I know the "Bad file descriptor" error is harmless, but mrcfile is complaining that the resulting tomogram has NaN values. This is the part that concerns me: /scicore/home/engel0006/GROUP/pool-engel/soft/isonet/venv_isonet/lib/python3.9/site-packages/mrcfile/mrcobject.py:545: RuntimeWarning: Data array contains NaN values warnings.warn("Data array contains NaN values", RuntimeWarning)

It does write out an MRC volume, but it cannot be displayed because of the NaN-valued voxels. Has anyone encountered this error before and knows how to correct this?

Thank you!

rdrighetto commented 2 years ago

Just a short update: there were no issues in prediction when using models from later iterations (e.g. iter30). The error above occurred when using models from iterations 5-10. I agree it may not be a good idea to look at such early models, but still would like to know why this happens and how to avoid it.

procyontao commented 2 years ago

Hi,

Thank you for reporting this. I know another user also encounter this NaN problem recently, but I can not reproduce it on my computers.

I would like to know whether this model can successfully be used to predict other tomograms?

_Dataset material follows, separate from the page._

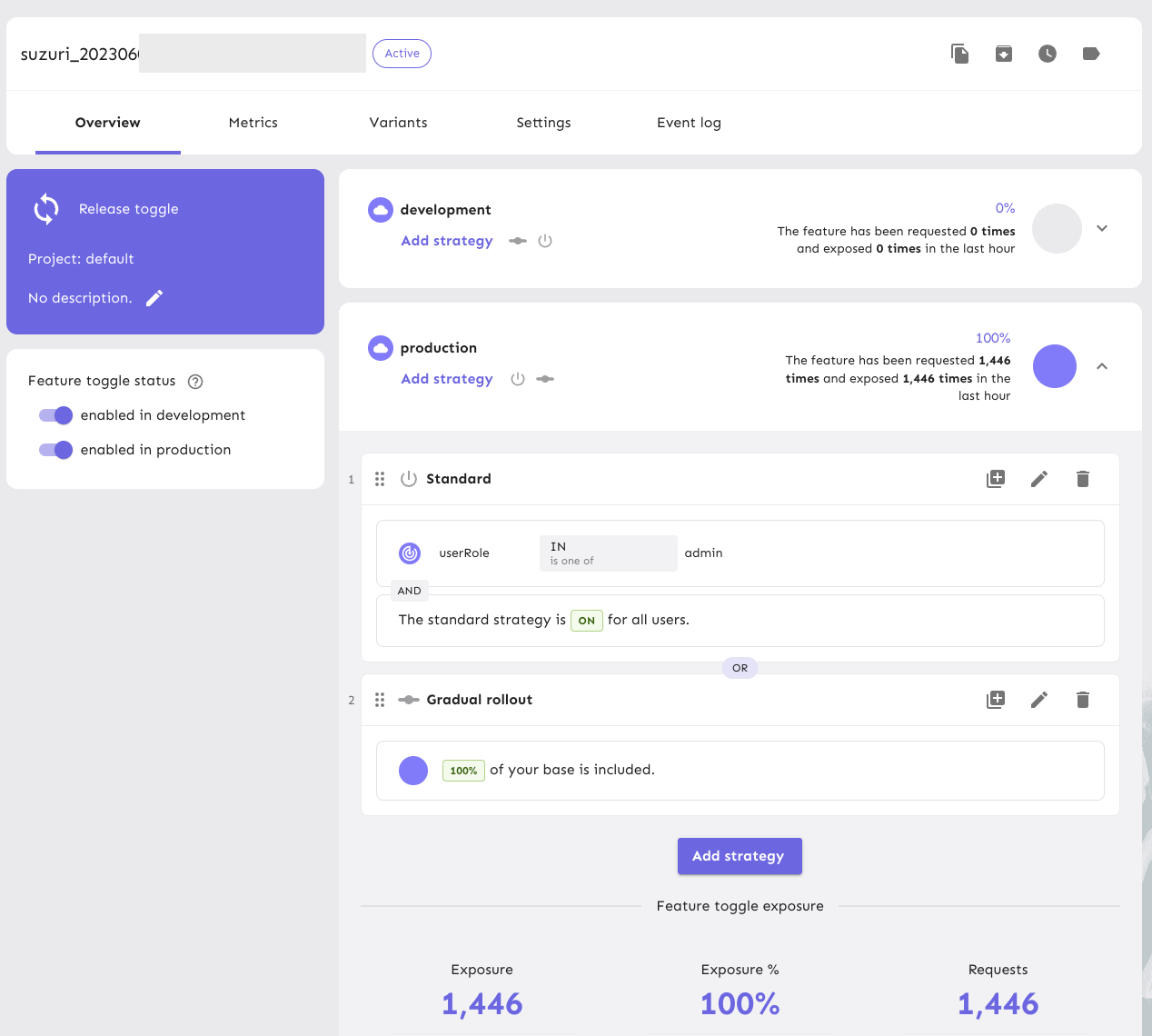The width and height of the screenshot is (1152, 1036).
Task: Click help icon beside Feature toggle status
Action: (195, 382)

rdrighetto commented 2 years ago

Thanks for the reply! Good idea, I will try to predict a different tomogram with these models that were giving the error. I'll report back next week, I'm currently traveling.

rdrighetto commented 2 years ago

Strange that now I can not only predict other tomograms using those same problematic models, but also predict the same tomogram that was having this problem before, without issues. Maybe it was an issue with the specific computing node/GPU where I was running it before on our cluster. I will close the issue now for failing to reproduce the problem.